Early last Monday morning, some of the 500 men and women chanting outside Kuwait's national assembly fell silent. At the rear of the demonstration - which involved Kuwaitis in jeans, trainers and the trendy tight blue T-shirts of the women's rights movement - a group of 30 women had arrived, their bodies completely covered in traditional black abayas, their faces obscured by niqabs.
There had been rumours that Islamists would send a crack team to disrupt this demonstration in favour of votes for women, and this looked like it. I was the first to approach the women, but, shy of foreigners, they squealed and scattered, increasing the fear that under the conservative garb lay conservative minds. But eventually a veteran Kuwaiti suffragette asked them straight: "Are you in support of giving the vote to women or against?" One woman came forward: most were there in support, she said, a few had come to make up their minds.
The incident illustrates the peculiar tensions in Kuwait, which has been a nominal democracy for more than 40 years but still bars women from voting (as well as some men, including members of the armed forces), and does not allow political parties. When US-led forces drove Iraq from Kuwait in 1991, it was amid promises of political equality: during the first Gulf war, it had been too dangerous for men to leave home and women had taken charge. Since then, however, the Islamists have won out.
In a report just launched by the actress Meryl Streep, the UN has put Kuwait among a "dirty dozen" of countries, most of them completely non-democratic, that have no women in parliament.

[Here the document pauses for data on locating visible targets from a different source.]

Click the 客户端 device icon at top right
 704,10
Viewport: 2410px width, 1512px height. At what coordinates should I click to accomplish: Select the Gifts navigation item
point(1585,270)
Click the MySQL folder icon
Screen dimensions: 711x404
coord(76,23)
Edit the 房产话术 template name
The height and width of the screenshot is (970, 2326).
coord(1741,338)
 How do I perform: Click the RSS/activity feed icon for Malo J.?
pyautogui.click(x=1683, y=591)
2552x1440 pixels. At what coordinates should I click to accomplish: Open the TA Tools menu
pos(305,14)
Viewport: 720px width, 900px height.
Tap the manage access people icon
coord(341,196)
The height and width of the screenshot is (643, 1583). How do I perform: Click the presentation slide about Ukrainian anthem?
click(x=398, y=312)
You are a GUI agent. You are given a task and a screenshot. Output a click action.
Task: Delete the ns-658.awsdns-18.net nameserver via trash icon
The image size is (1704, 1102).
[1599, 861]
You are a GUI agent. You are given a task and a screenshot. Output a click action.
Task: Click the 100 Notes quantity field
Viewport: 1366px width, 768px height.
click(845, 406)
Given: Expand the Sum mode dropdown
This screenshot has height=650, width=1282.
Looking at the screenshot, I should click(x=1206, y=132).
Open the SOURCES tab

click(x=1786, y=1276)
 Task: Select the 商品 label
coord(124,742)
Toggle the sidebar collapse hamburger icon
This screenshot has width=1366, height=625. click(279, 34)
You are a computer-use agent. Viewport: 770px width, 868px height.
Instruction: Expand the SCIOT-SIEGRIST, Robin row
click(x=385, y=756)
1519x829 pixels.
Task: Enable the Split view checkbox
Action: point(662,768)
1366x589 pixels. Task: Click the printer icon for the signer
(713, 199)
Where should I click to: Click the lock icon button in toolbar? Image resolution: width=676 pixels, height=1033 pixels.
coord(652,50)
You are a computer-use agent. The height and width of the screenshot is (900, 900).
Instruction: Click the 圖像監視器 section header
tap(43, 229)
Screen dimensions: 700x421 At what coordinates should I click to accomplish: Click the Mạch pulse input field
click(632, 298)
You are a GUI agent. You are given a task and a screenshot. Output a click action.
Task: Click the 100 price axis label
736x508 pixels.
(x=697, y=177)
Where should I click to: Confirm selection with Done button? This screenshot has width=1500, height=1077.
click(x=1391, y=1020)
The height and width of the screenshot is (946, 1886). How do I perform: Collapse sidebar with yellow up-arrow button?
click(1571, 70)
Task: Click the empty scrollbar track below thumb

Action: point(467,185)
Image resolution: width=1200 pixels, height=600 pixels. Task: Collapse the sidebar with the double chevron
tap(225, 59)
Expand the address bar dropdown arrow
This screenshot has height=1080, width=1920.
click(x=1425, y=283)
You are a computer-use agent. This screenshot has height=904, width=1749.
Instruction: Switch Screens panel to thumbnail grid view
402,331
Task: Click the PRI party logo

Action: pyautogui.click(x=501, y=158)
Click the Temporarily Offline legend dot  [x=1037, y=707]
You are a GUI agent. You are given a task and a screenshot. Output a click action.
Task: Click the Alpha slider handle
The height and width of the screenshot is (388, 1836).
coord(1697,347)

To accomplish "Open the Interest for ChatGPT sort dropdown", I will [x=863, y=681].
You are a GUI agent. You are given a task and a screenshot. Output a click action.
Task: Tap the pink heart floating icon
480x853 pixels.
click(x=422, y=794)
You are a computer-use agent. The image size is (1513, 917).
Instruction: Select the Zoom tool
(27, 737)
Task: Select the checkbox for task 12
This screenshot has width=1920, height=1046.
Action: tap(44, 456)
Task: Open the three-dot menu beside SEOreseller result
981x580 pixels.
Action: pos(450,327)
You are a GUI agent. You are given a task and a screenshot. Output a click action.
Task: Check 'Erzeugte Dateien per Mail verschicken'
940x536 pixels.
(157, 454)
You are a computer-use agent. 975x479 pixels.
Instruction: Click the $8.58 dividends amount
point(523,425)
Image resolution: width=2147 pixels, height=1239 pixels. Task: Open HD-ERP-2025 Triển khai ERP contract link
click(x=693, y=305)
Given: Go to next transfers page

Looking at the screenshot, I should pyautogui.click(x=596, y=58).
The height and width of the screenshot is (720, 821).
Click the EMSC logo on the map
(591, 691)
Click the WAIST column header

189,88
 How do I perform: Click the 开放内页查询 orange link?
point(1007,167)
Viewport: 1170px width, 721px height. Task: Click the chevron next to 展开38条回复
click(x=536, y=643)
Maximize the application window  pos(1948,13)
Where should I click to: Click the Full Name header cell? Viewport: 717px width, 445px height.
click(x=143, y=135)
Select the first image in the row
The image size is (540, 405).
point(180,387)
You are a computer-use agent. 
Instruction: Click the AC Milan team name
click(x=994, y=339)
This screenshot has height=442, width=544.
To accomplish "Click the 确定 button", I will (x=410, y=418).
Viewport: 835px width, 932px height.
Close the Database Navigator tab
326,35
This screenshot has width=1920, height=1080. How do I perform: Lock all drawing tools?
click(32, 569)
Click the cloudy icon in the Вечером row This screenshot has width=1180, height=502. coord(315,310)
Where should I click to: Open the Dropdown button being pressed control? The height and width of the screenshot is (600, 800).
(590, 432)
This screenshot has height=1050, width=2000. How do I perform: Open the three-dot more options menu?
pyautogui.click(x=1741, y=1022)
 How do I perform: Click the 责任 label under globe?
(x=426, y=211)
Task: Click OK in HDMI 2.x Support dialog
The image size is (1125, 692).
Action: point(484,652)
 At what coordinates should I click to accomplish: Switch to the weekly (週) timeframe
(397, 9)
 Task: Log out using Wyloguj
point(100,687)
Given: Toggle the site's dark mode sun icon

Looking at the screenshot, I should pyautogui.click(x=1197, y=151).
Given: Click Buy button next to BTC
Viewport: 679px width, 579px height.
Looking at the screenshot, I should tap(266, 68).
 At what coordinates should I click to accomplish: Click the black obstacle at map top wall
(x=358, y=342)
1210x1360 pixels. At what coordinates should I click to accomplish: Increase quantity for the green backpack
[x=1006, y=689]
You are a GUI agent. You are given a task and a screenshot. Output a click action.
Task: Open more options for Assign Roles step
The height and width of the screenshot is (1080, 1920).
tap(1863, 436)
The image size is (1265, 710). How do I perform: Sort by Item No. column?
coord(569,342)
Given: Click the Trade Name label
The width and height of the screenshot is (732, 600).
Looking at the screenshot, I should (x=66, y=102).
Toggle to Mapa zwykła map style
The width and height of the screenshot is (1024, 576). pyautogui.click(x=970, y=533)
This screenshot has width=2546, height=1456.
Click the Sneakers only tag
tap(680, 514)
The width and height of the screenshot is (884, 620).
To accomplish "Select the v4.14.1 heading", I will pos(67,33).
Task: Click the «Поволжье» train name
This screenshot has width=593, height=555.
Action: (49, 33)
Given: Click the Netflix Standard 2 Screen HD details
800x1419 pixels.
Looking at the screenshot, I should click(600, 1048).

Elsewhere in the Gulf, Bahrain, Oman and Qatar have enfranchised their women, albeit within more limited democracies. When Streep said that "a woman cannot vote in Kuwait and she cannot drive in Saudi Arabia", she drew a comparison that pains many westernised Kuwaitis.
Kuwaiti women often wear trousers, drive cars and travel abroad without the permission of their menfolk. They make up 63 per cent of university graduates and hold top jobs in the oil industry and diplomatic missions. With cabinet approval, parliament is now debating another bill to enfranchise them. The Emir backs the bill, as he backed another in 1999, which was defeated by two votes.
Yet Islamists are tightening their grip on Kuwait. They have 21 out of 50 MPs and have succeeded in segregating education (Kuwait University has essentially two campuses: one for men, one for women) and adding Islamic belligerence to textbooks. They look poised to ban school music lessons.
While an Islamic/tribal alliance scuttled the 1999 bill, it may not do so this time. A new Islamic party - the Umma party, influential with the hardliners - has emerged and supports votes for women.
Indeed, Islamists could well be strengthened by women's suffrage. Ghadeer, a student of political science, said: "If we are successful and women get the vote, we are aware that Islamic politics will increase." Islamists, she said, "address women's concerns about the family and will get many female votes".
But in the long term, Ghadeer hopes that as women become more involved in democratic debate, they will vote as men do.